*** EXTRACTED DATA ***
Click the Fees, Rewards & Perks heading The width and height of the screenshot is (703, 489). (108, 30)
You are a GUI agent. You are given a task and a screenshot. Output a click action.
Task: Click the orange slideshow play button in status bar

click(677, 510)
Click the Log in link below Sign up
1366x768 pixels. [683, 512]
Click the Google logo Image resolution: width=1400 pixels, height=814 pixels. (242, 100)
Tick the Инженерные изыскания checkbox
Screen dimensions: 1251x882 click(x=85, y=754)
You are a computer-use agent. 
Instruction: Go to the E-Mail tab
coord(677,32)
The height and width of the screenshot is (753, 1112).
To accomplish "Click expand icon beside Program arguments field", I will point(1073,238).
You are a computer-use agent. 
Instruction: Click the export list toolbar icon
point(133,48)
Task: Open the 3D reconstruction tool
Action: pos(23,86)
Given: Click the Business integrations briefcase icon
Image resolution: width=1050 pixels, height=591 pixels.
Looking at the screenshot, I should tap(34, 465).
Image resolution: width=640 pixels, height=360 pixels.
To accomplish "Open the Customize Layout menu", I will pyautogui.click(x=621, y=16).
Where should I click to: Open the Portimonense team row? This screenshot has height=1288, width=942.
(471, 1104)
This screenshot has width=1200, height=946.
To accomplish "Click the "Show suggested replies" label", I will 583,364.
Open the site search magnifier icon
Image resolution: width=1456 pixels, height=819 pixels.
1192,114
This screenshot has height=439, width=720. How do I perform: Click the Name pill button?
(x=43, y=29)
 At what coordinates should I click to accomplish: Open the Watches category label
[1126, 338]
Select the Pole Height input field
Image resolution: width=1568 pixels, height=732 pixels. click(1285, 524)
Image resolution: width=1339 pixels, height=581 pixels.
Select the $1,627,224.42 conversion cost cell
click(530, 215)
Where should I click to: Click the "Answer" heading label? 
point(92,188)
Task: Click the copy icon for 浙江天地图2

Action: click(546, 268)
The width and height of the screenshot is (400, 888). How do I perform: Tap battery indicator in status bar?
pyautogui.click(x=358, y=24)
*** End of EXTRACTED DATA ***
Starting with the line that contains "Where should I click to: Click", restate every line up to and including the last one above, exactly.

- [ANSWER SECTION]
Where should I click to: Click the "Answer" heading label? 
point(92,188)
Task: Click the copy icon for 浙江天地图2

Action: click(546, 268)
The width and height of the screenshot is (400, 888). How do I perform: Tap battery indicator in status bar?
pyautogui.click(x=358, y=24)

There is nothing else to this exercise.